# Collected data
┄┄┄┄┄┄

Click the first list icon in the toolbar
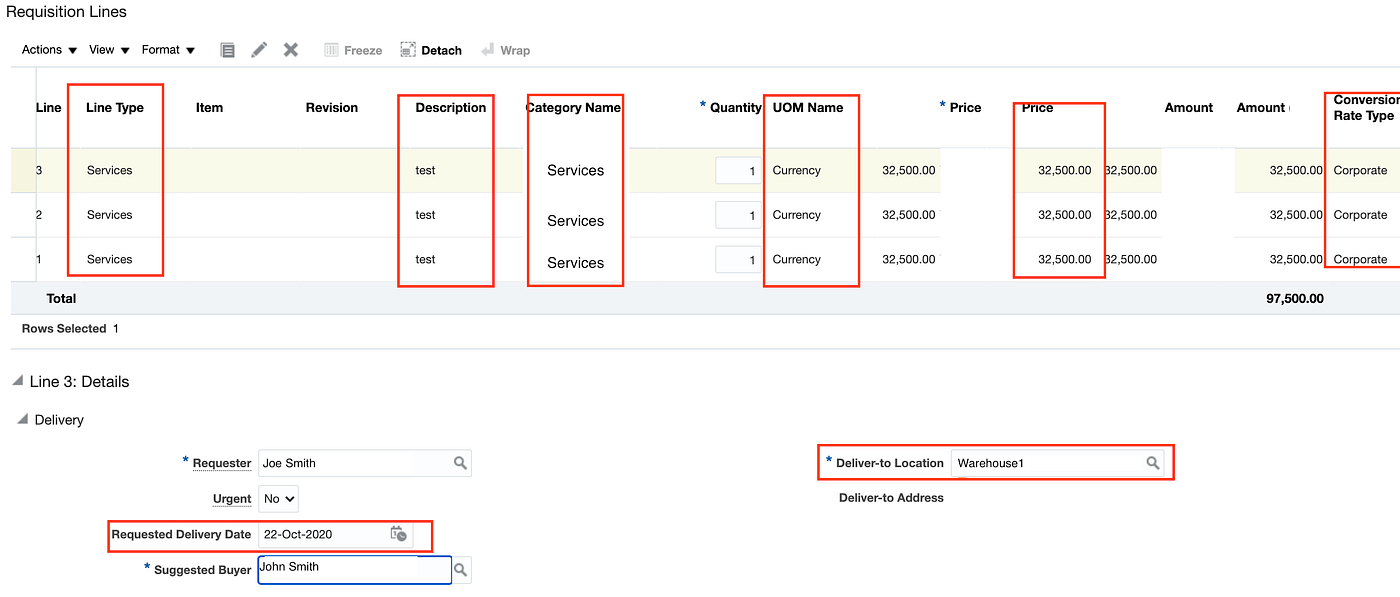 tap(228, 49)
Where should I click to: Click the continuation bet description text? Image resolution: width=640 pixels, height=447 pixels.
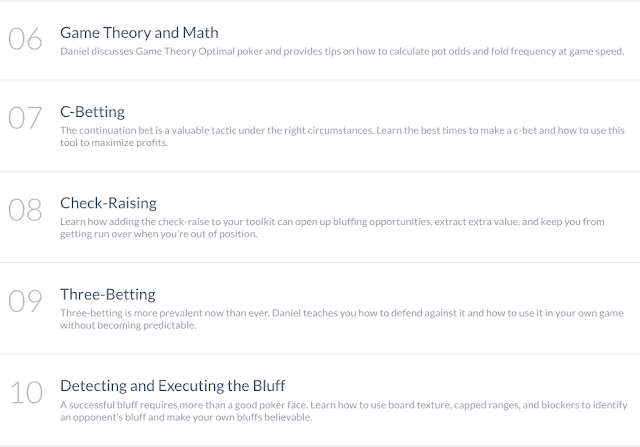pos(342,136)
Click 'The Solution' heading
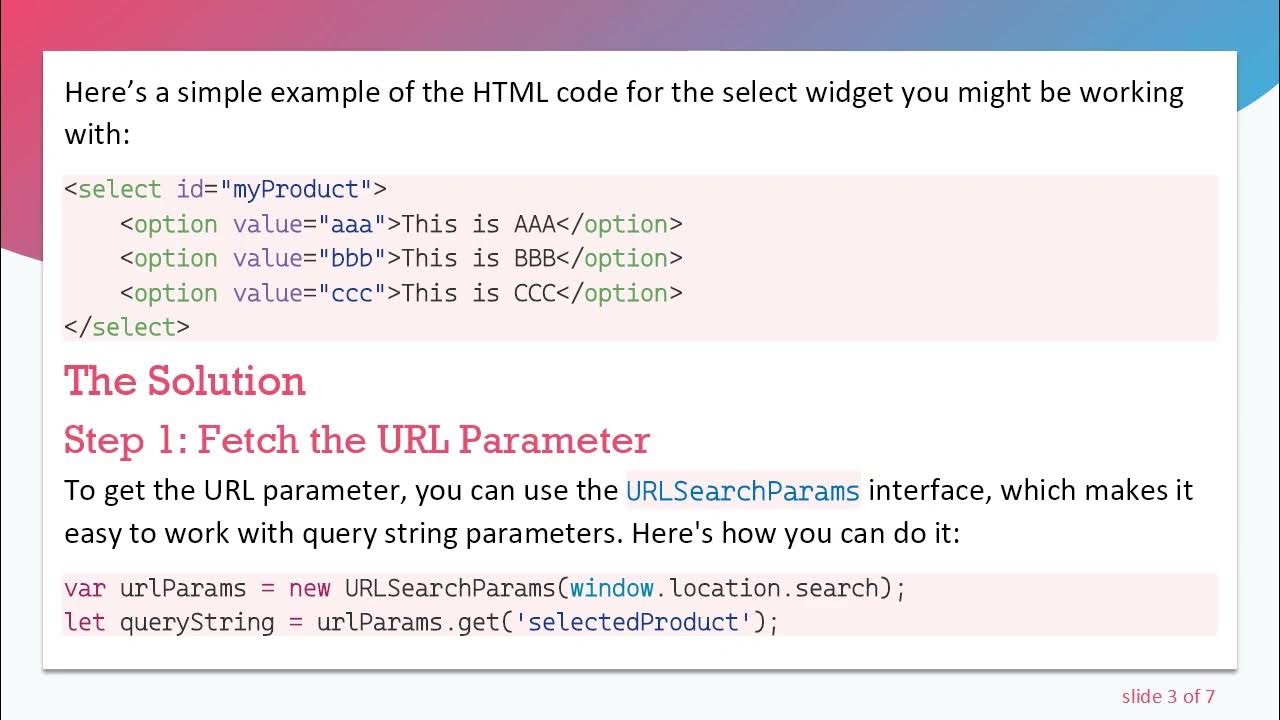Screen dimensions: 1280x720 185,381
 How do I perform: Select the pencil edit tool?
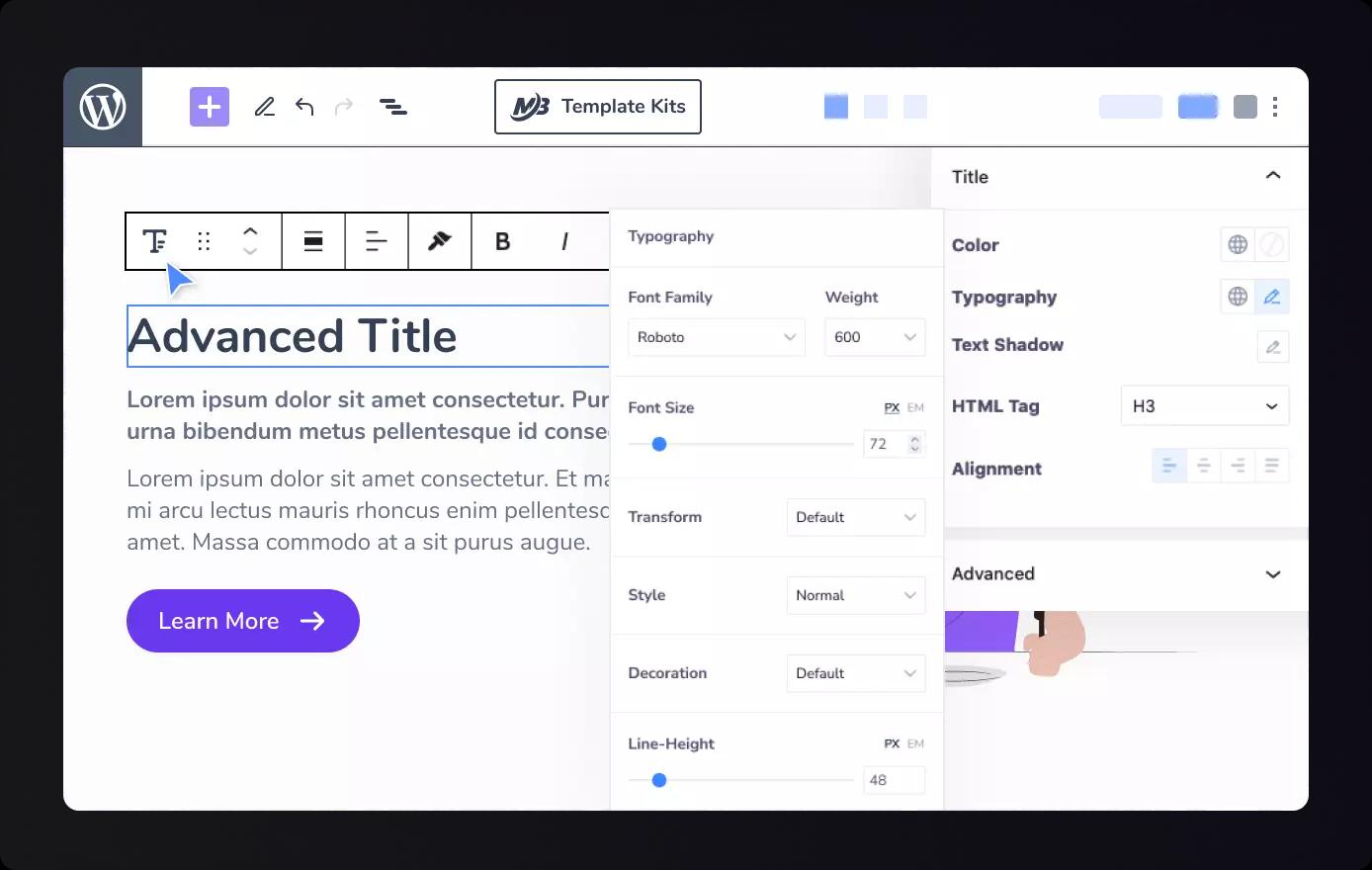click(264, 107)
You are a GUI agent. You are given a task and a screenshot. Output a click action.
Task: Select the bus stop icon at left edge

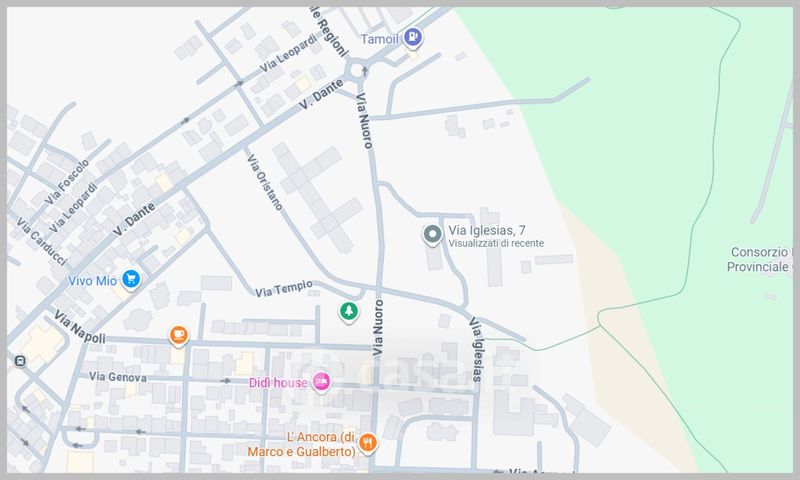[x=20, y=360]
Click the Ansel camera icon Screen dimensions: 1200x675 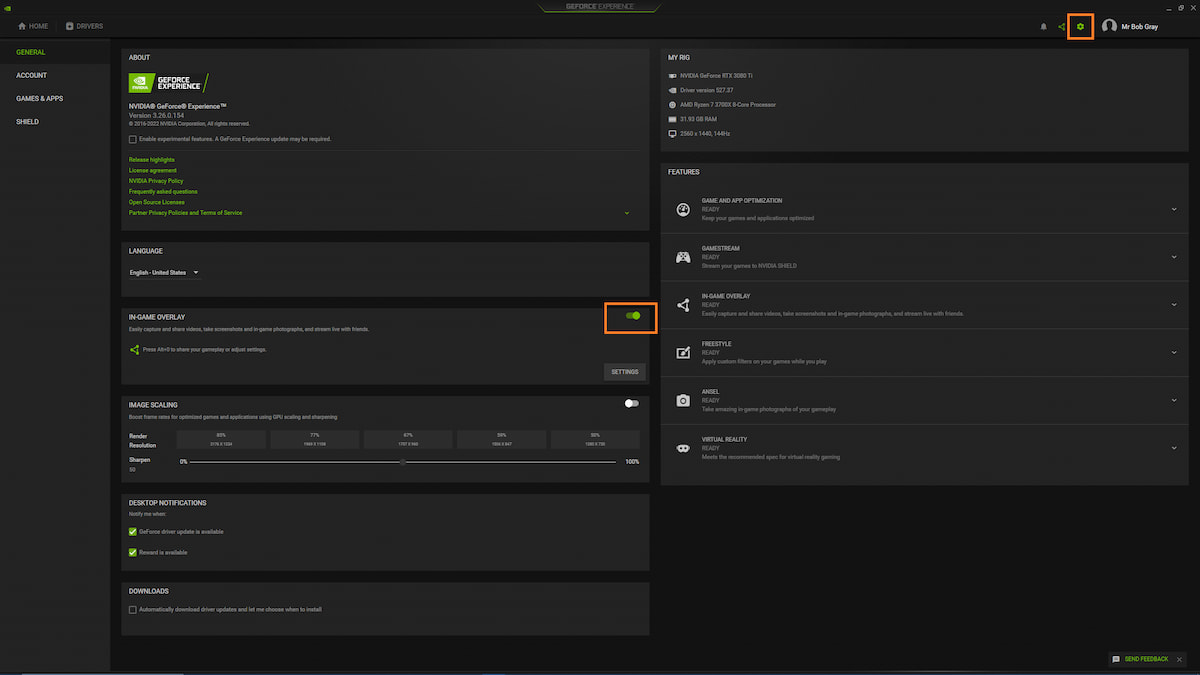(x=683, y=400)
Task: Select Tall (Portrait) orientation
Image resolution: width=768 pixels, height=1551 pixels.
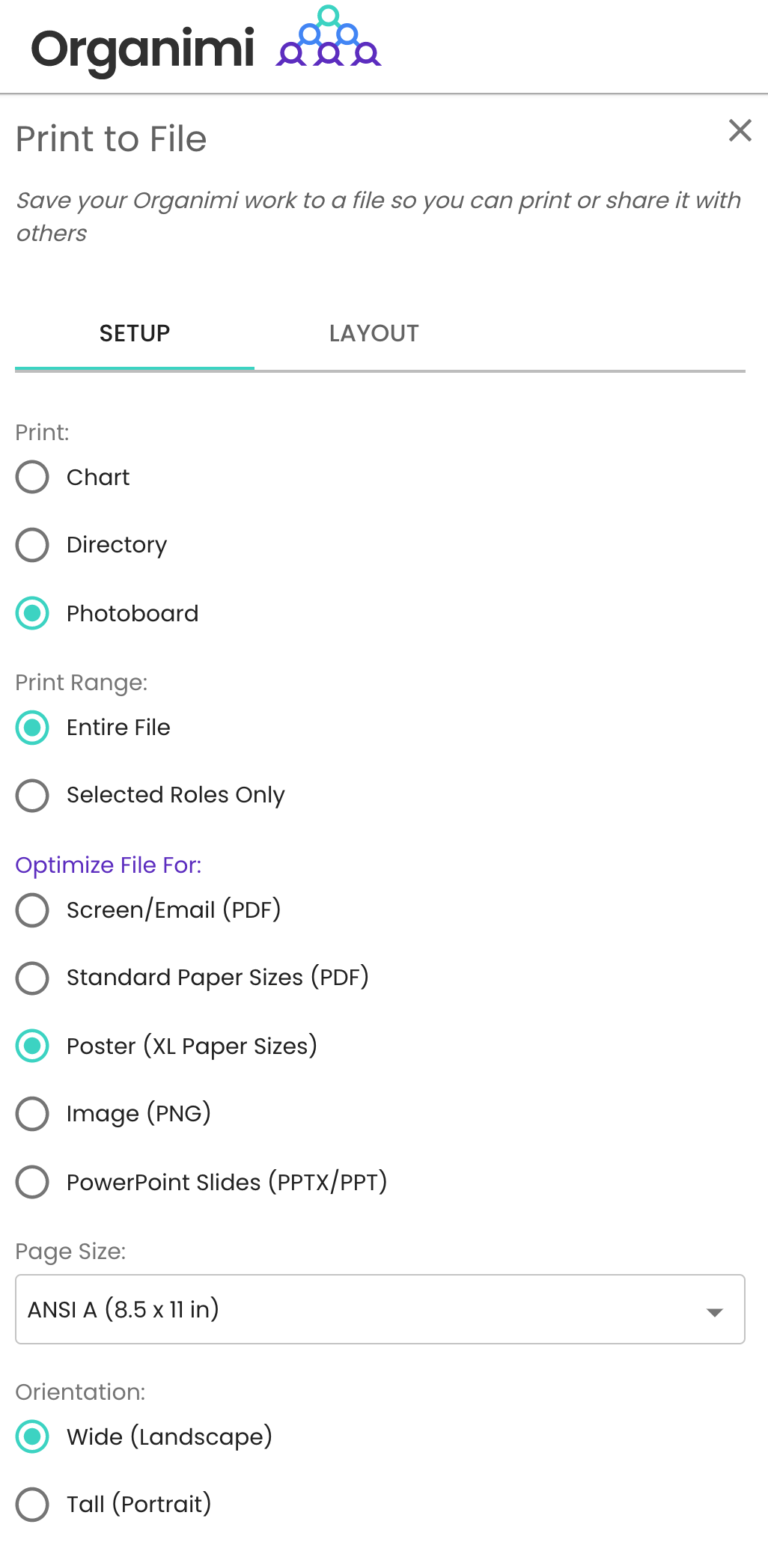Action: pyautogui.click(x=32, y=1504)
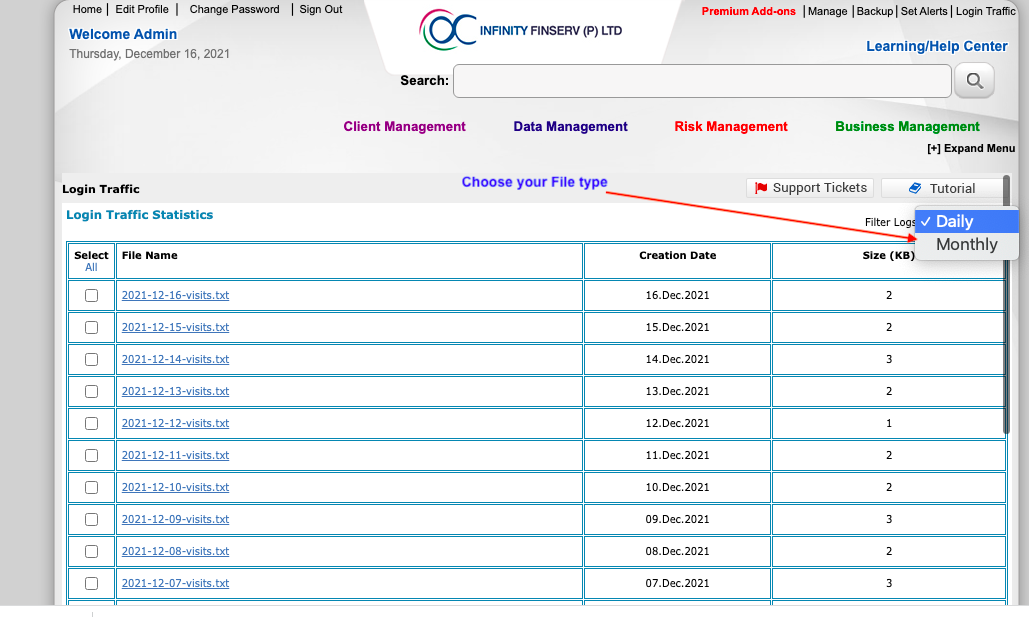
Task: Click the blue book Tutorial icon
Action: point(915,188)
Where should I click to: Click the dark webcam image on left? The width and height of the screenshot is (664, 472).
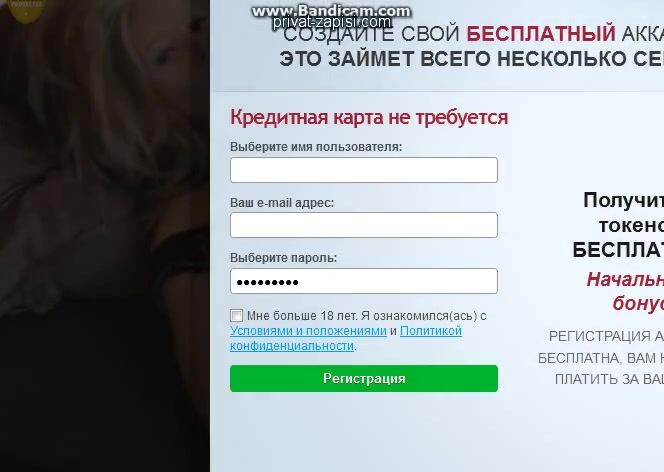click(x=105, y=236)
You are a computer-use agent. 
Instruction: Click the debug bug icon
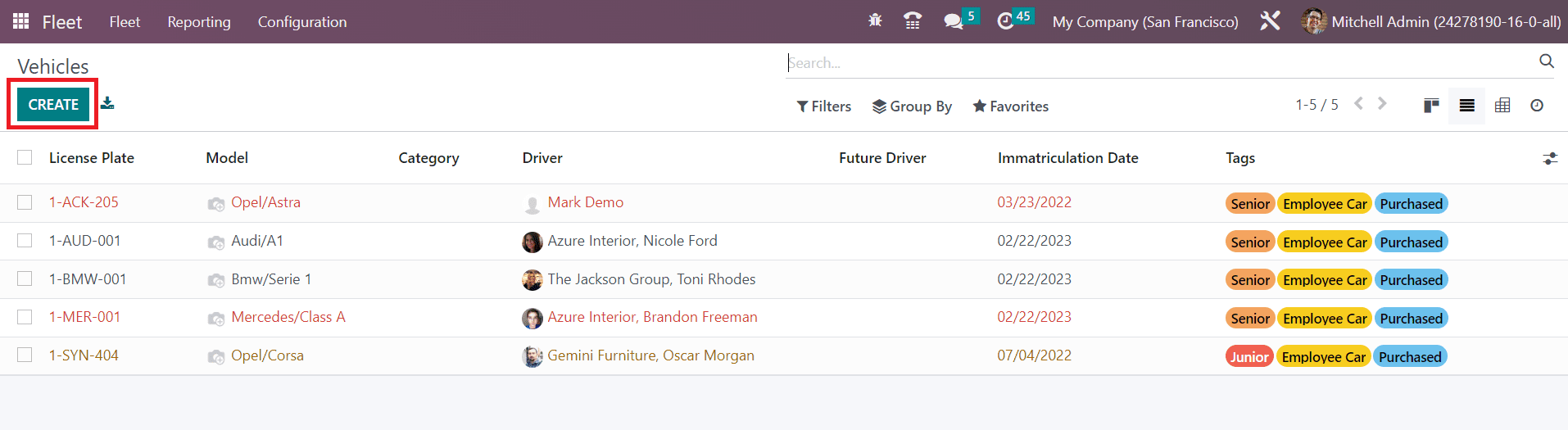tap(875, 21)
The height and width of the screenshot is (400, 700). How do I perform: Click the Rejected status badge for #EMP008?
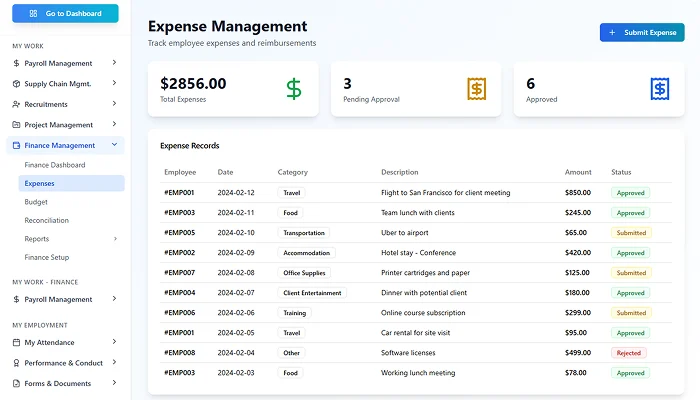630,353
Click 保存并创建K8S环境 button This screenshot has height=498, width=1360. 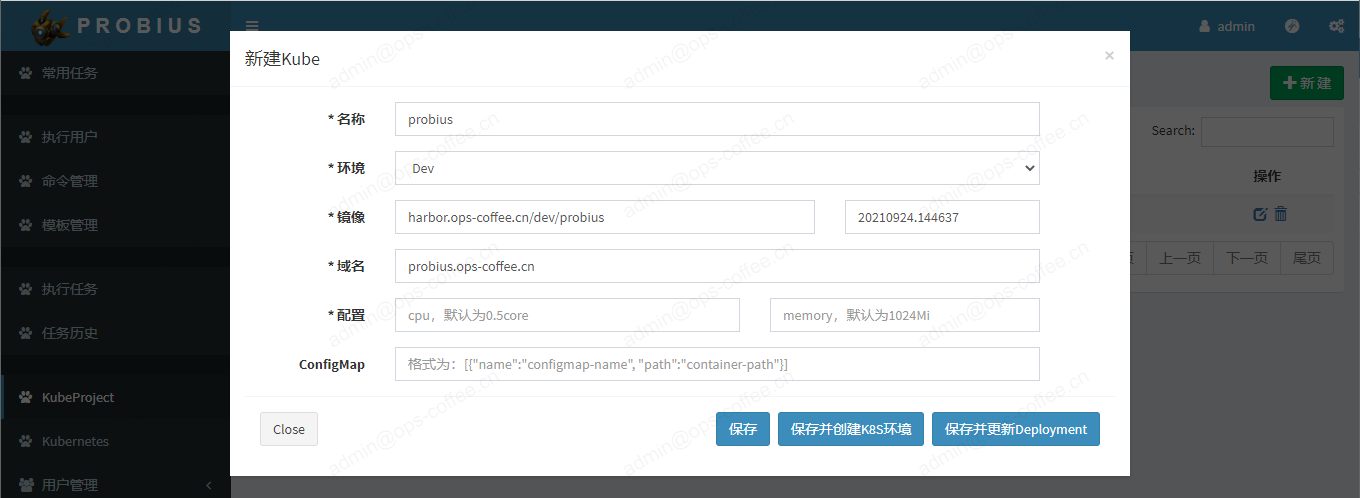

┄┄┄┄┄┄

# YOUR INSTRUCTIONS
Please return exactly, and only, the lines from the one containing "You are a computer-use agent." through the end of the records, with both end lines kept and every picture dropped.

# RESPONSE AREA
You are a computer-use agent. 
Instruction: Click the debug bug icon
tap(875, 21)
The height and width of the screenshot is (400, 700). How do I perform: Click the Rejected status badge for #EMP008?
630,353
Click 保存并创建K8S环境 button This screenshot has height=498, width=1360. 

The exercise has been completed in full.